**Supplied data**:
○ ○ ○

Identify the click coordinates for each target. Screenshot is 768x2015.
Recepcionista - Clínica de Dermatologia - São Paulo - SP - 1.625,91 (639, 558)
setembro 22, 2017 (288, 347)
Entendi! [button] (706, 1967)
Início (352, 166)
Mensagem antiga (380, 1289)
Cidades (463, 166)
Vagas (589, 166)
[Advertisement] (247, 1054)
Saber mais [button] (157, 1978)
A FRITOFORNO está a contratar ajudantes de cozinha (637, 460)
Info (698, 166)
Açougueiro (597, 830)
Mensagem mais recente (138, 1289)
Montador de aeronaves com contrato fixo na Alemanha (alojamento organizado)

○ ○ ○

**Assigned task**: Set down the line that contains "Início (352, 166)" exactly. Do the same for each later line of the data, through the end, and add nothing.

**Reply**:
Início (352, 166)
Mensagem antiga (380, 1289)
Cidades (463, 166)
Vagas (589, 166)
[Advertisement] (247, 1054)
Saber mais [button] (157, 1978)
A FRITOFORNO está a contratar ajudantes de cozinha (637, 460)
Info (698, 166)
Açougueiro (597, 830)
Mensagem mais recente (138, 1289)
Montador de aeronaves com contrato fixo na Alemanha (alojamento organizado)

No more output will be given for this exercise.